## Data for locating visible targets
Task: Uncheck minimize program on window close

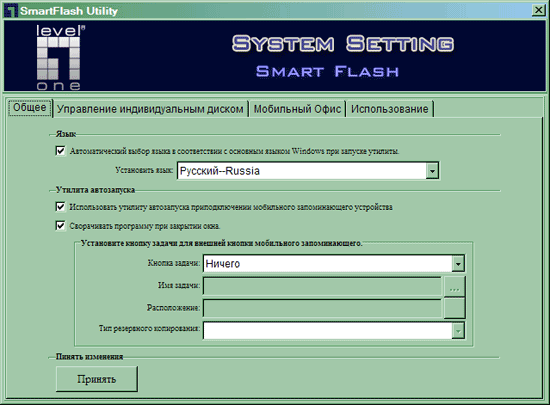Action: click(x=60, y=226)
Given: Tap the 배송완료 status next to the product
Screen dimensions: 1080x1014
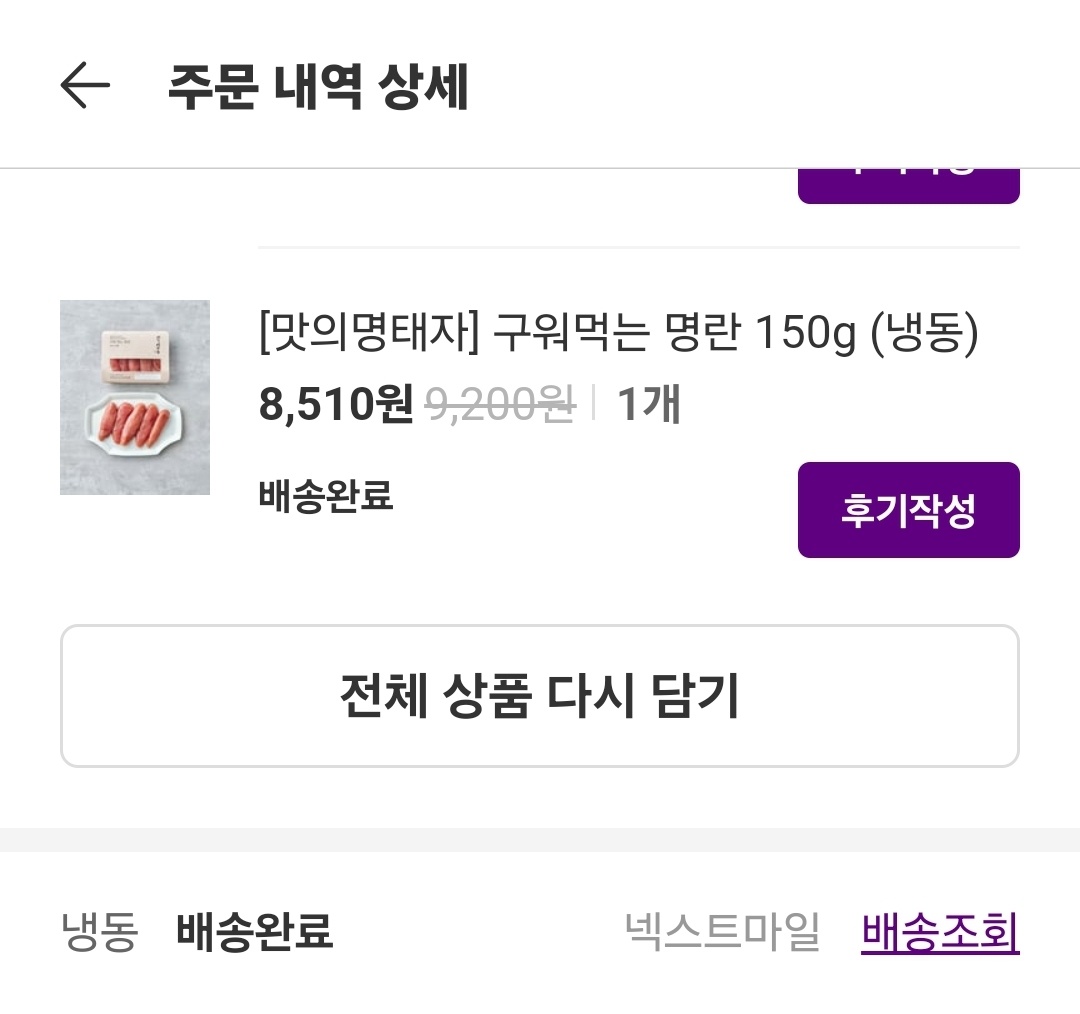Looking at the screenshot, I should [327, 496].
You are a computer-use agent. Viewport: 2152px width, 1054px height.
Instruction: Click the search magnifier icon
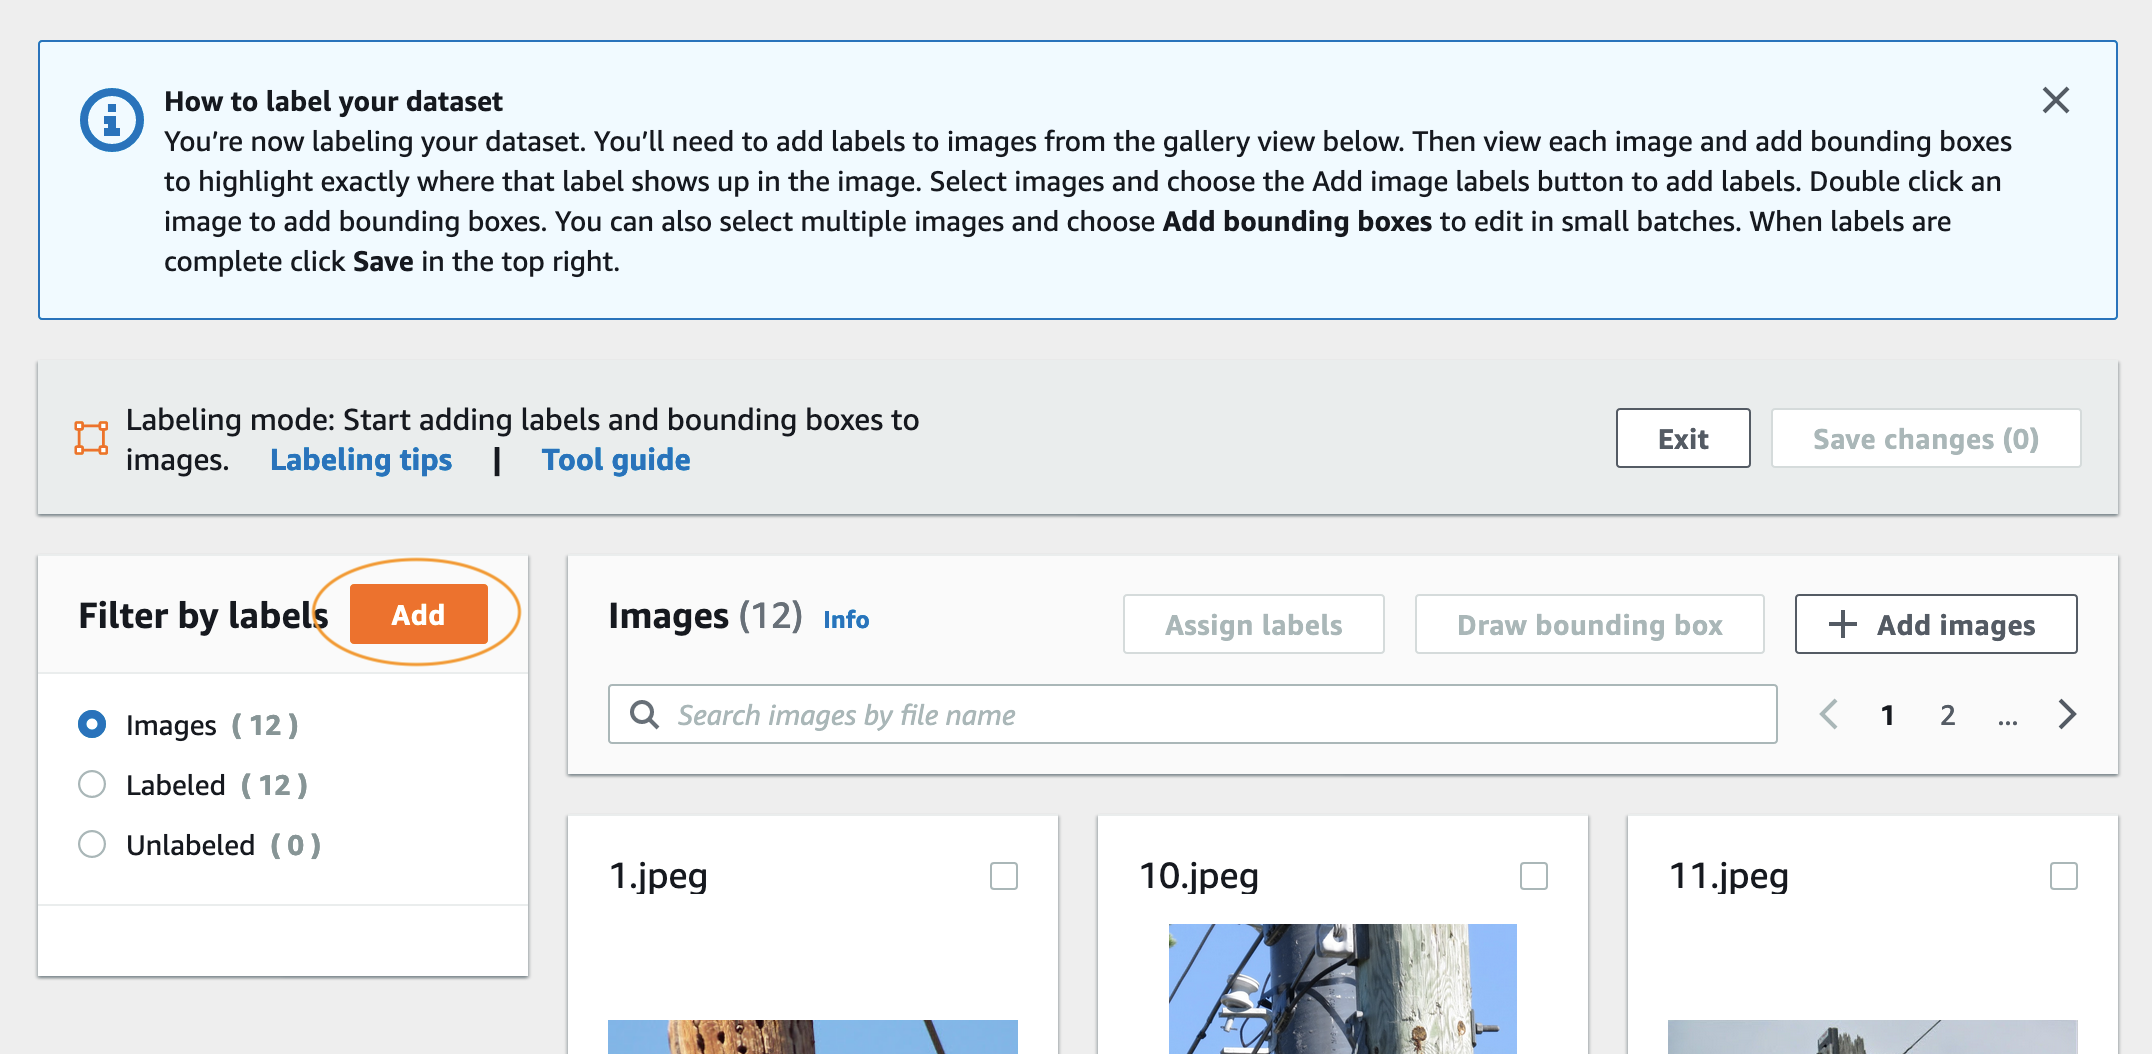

## OBJECTIVE
Can you output every line of the data above verbatim, leaving out the pictures?

## SOLUTION TO THE EXERCISE
Task: Uncheck minimize program on window close

Action: click(x=60, y=226)
Given: Tap the 배송완료 status next to the product
Screen dimensions: 1080x1014
Looking at the screenshot, I should [327, 496].
You are a computer-use agent. Viewport: 2152px width, 1054px height.
Instruction: Click the search magnifier icon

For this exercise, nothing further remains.